_Questions on the material_
1. Return the part of the gfx1151 tuning description that opens with the words containing "On gfx1151 with" and closes with "max abs error.", copied word for word.
2. In one to three sentences, explain why, according to the gfx1151 tuning description, the wrapper checks `stride_*h % 8 == 0` against the actual runtime strides instead of against `head_dim`.

_Given passage_
- Opening Delimiter -
[gfx1151] [flash_attn_triton_amd]: Tune for gfx1151 / ViT#3419
Conversation
For the packed `[seq, heads, dim]` layout used by varlen prefill, the
head-axis stride equals `head_dim`. When `head_dim` is a multiple of 8
but not 16 (e.g. 72), Triton's integer-arg auto-specialization does not
attach `tt.divisibility = 8` to `stride_*h` (its threshold is 16), so
AxisInfo treats the K/V global load as 2-byte aligned and Coalesce
emits scalar `buffer_load_u16` instead of vectorized `buffer_load_b128`.
Add a `HEAD_STRIDE_ALIGNED_8` constexpr to `attn_fwd` and apply
`tl.multiple_of(off_h_{q,k} * stride_{q,k,v}h, 8)` to the head-axis
integer offset when the caller sets it. AddPtr propagates this through
to the load pointer, so AxisInfo computes a 16-byte alignment and the
load coalesces.
The wrapper checks `stride_*h % 8 == 0` against the actual runtime
strides (not against `head_dim`), so the hint stays sound for
non-contiguous Q/K/V views where `stride_*h != head_dim`. The constexpr
defaults to `False`, so external callers of `attn_fwd` are unaffected
unless they opt in.
On gfx1151 with `head_dim=72, fp16`, the Qwen3-Omni ViT prefill shape
goes from 128 `buffer_load_u16` to 16 `buffer_load_b128` and median
kernel time drops from 3.04 ms to 2.71 ms (-10.9%). Correctness matches
torch SDPA to 1e-4 max abs error.
- Closing Delimiter -
(Saved entries)
- Opening Delimiter -
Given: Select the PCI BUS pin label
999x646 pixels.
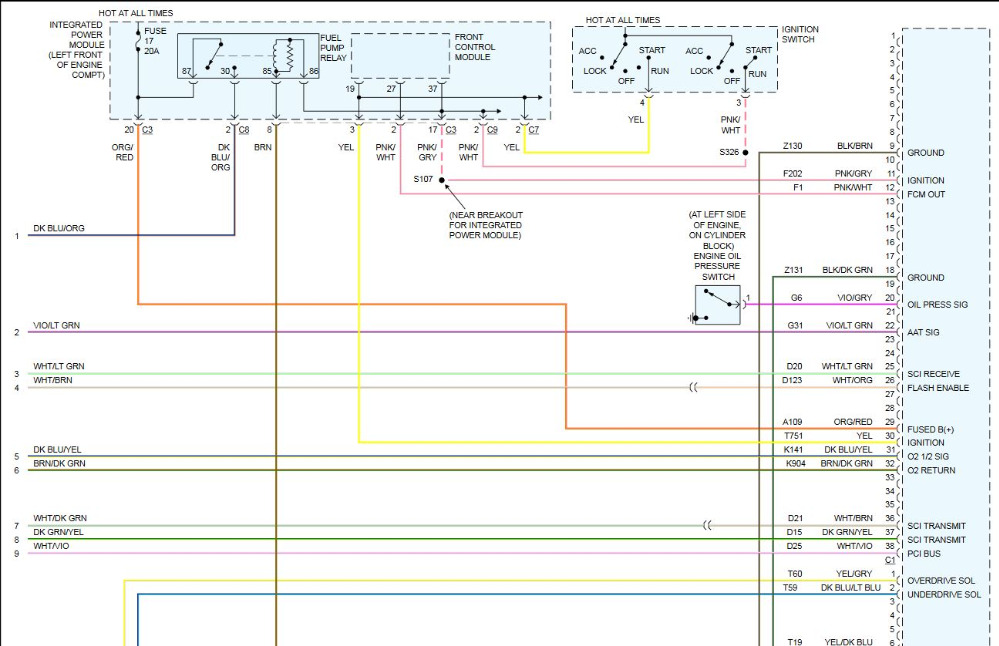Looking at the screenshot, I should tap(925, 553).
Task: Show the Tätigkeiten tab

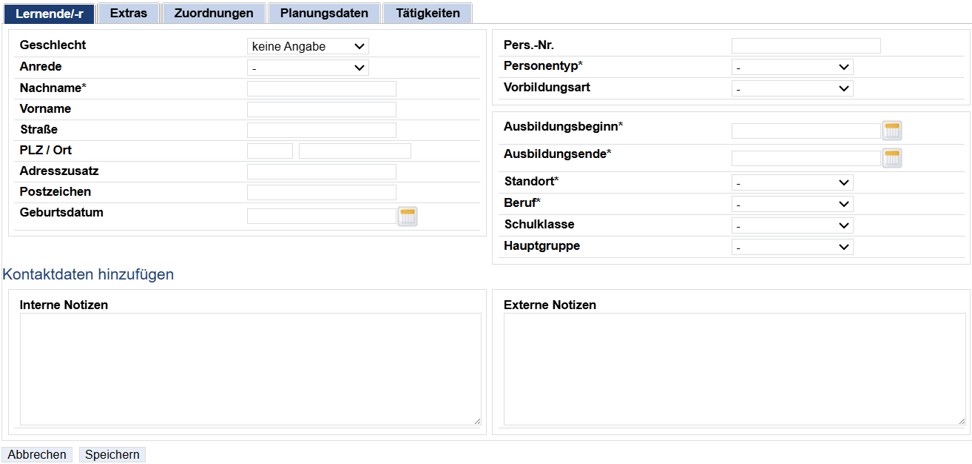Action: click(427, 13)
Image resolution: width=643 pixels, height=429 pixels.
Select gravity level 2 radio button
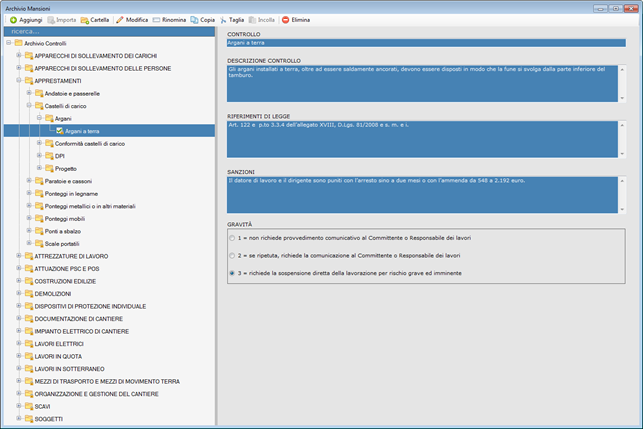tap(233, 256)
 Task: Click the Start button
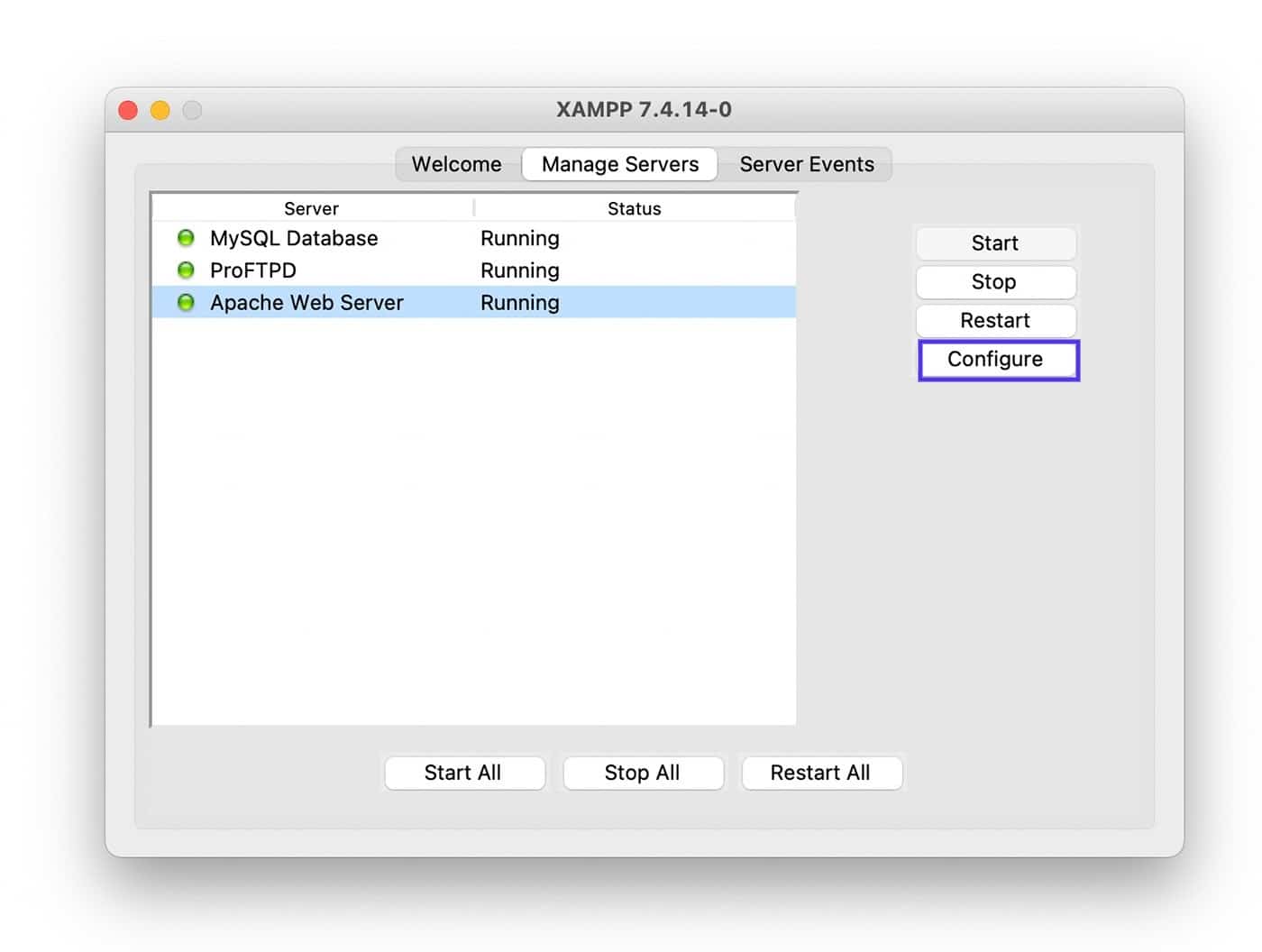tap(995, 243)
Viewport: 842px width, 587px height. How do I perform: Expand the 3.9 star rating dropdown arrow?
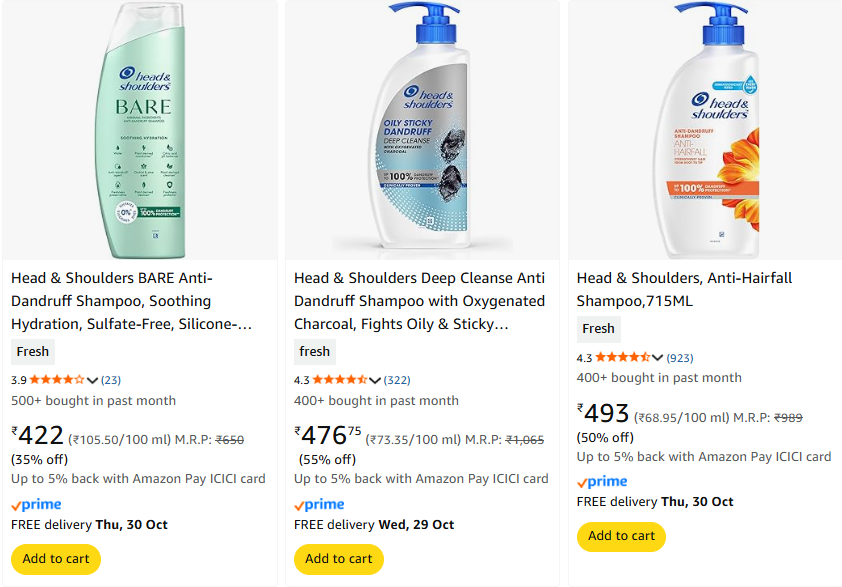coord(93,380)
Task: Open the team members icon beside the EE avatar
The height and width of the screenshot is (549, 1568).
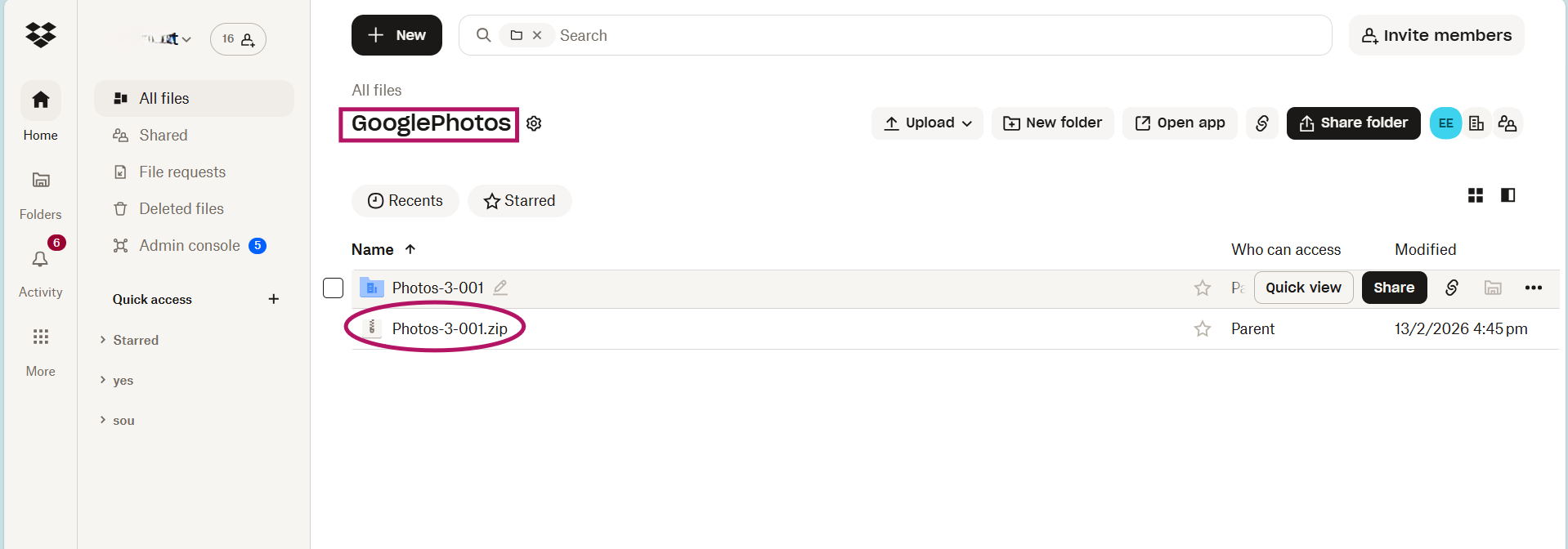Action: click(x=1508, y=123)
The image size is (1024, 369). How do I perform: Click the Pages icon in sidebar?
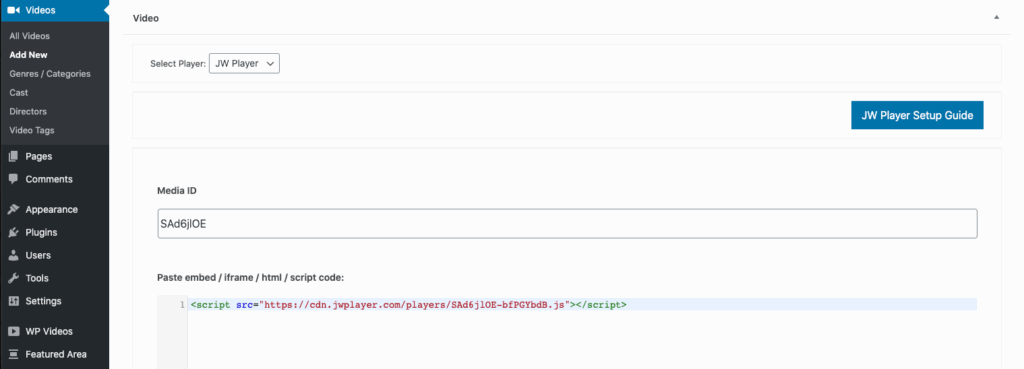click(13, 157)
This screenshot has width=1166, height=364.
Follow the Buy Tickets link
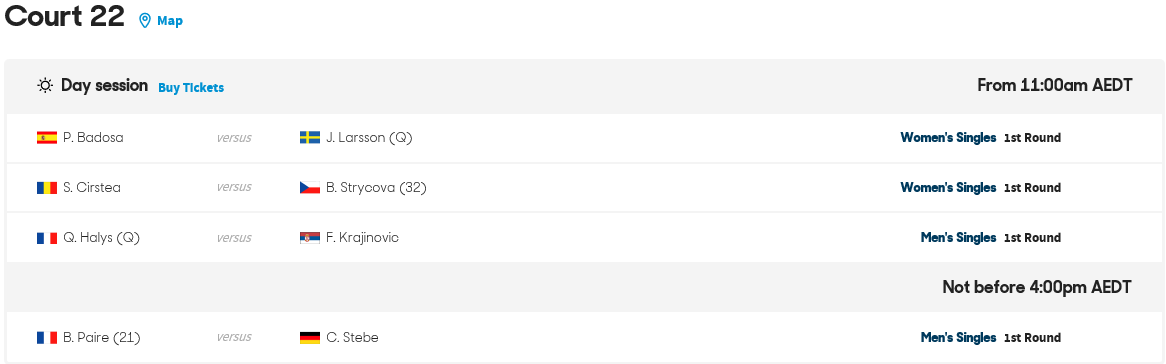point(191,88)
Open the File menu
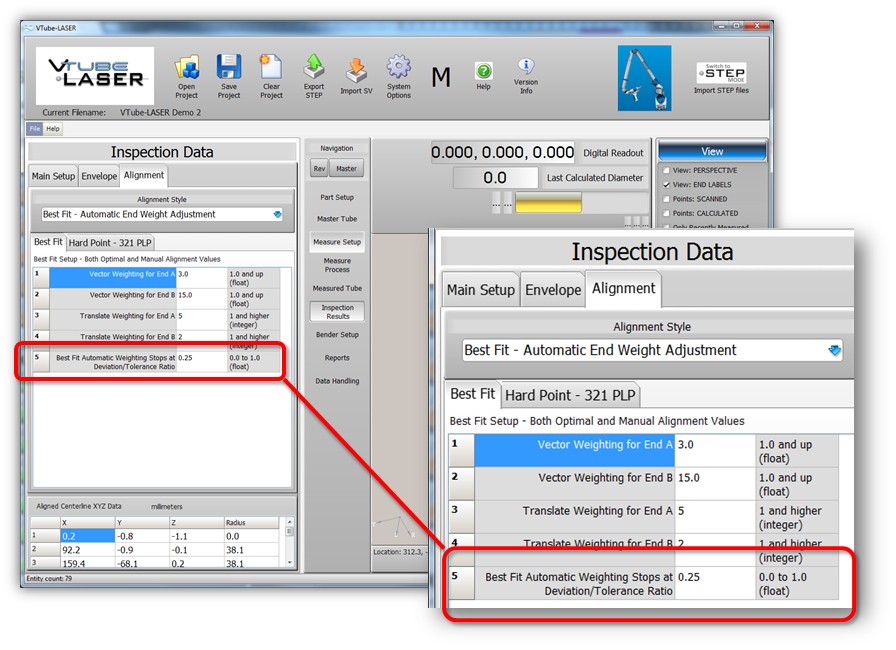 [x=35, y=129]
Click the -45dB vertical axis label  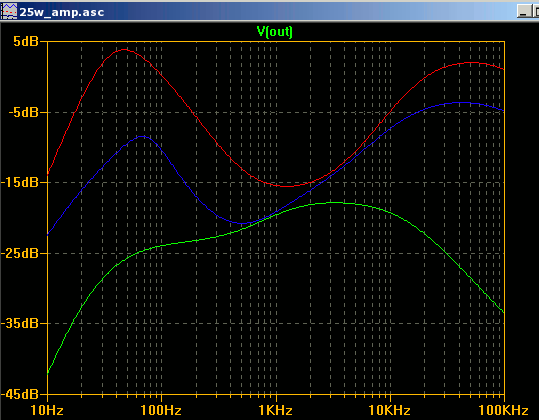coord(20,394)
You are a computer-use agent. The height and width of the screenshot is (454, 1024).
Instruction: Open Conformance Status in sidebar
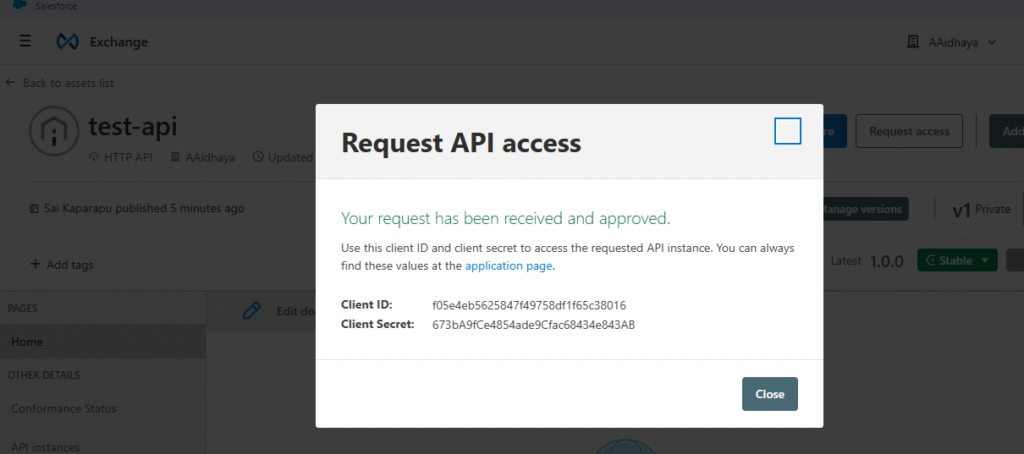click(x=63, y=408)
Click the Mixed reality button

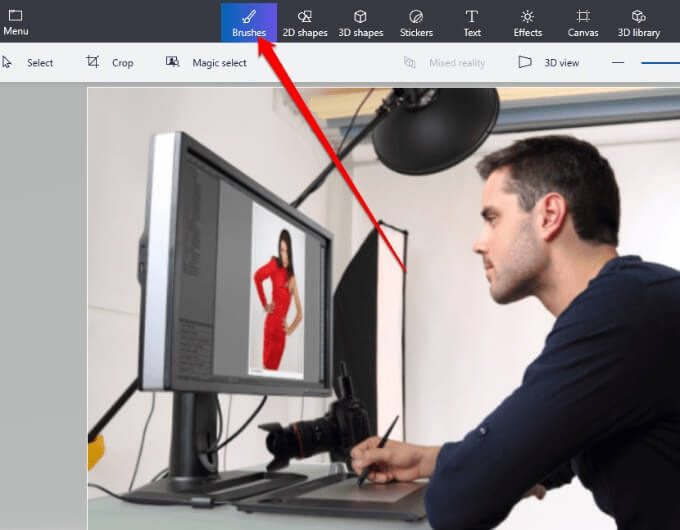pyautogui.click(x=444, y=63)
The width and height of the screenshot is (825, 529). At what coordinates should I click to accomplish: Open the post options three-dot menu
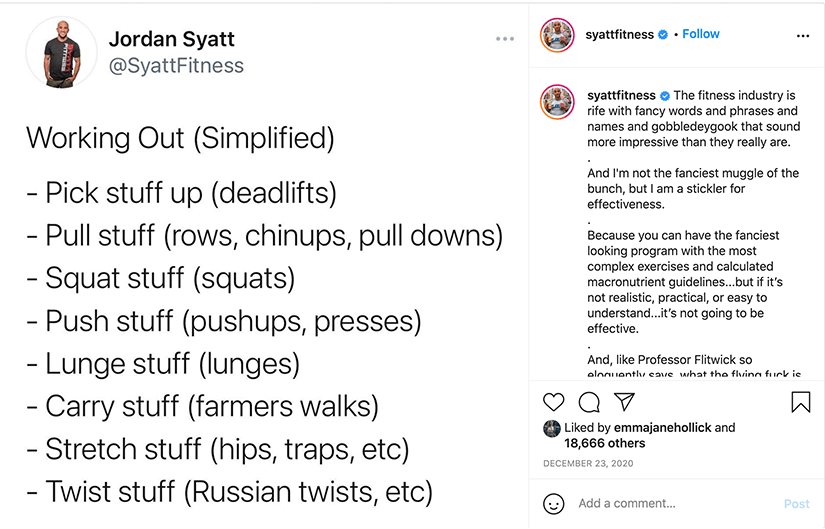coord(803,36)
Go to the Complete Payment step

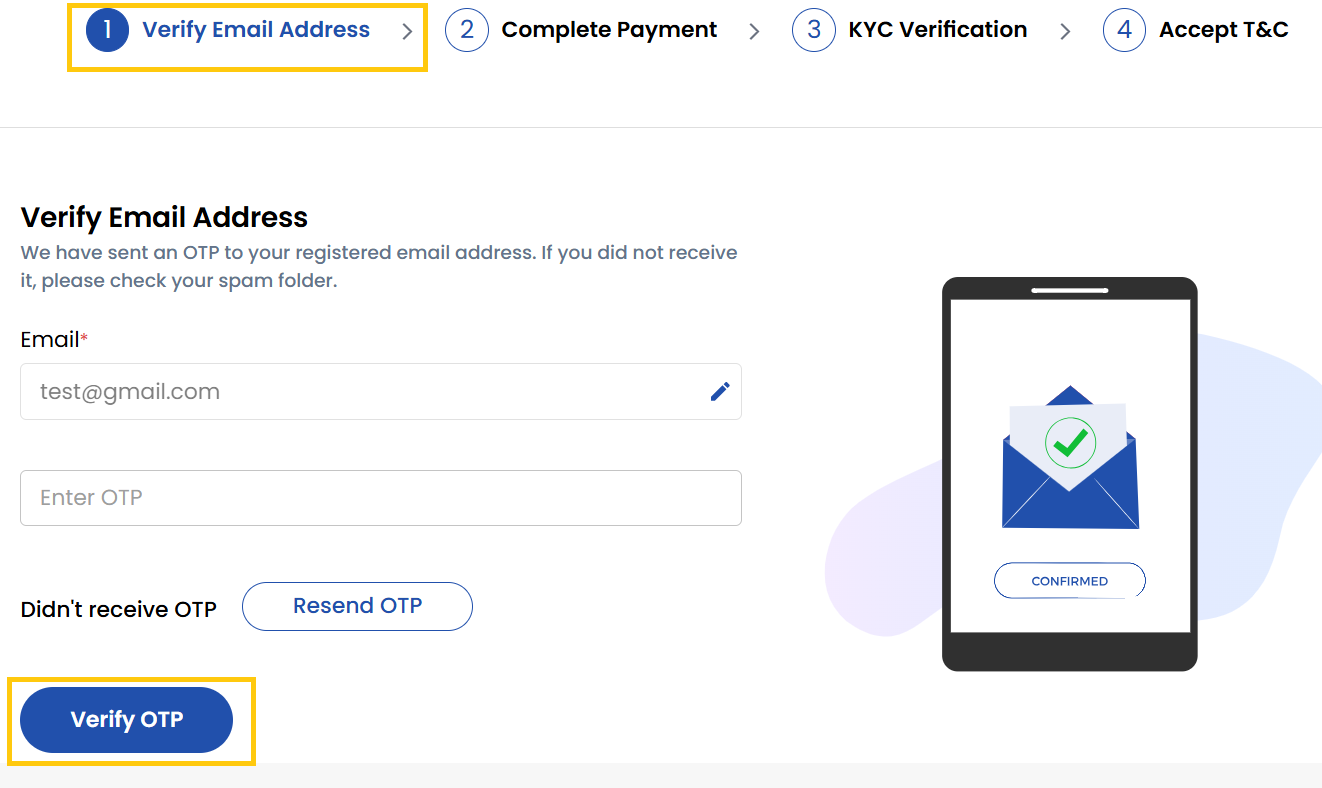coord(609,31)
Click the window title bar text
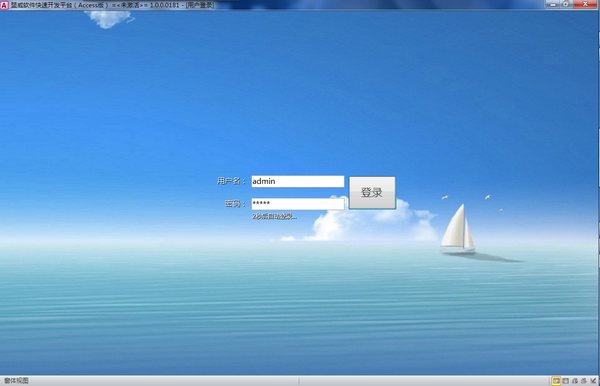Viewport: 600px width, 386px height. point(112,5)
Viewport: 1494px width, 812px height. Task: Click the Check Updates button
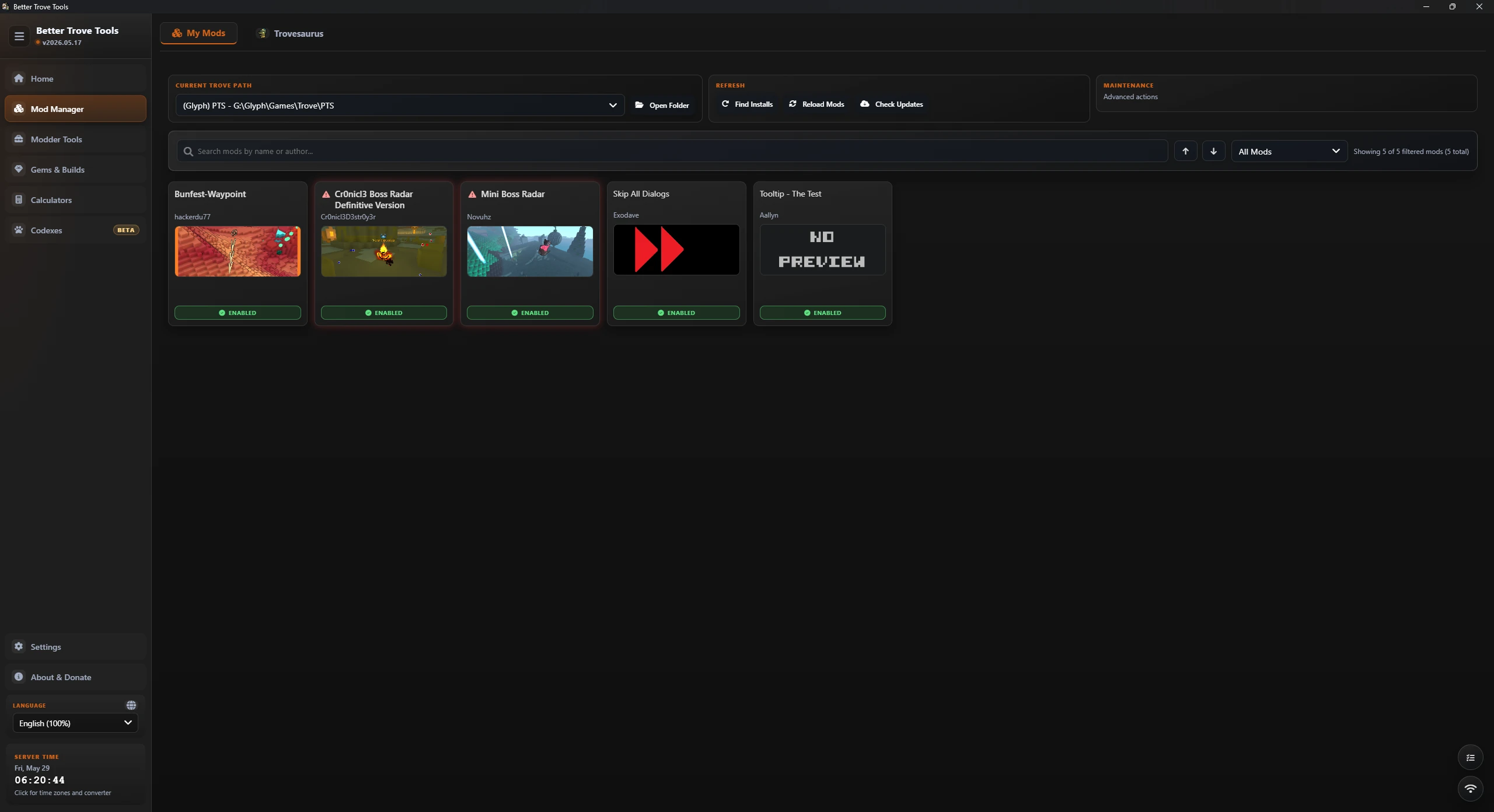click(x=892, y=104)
- Closing Delimiter -
_Solutions in order_
1.
On gfx1151 with `head_dim=72, fp16`, the Qwen3-Omni ViT prefill shape
goes from 128 `buffer_load_u16` to 16 `buffer_load_b128` and median
kernel time drops from 3.04 ms to 2.71 ms (-10.9%). Correctness matches
torch SDPA to 1e-4 max abs error.

2. Checking the actual runtime strides keeps the alignment hint sound for non-contiguous Q/K/V views. In those views, `stride_*h` does not equal `head_dim`.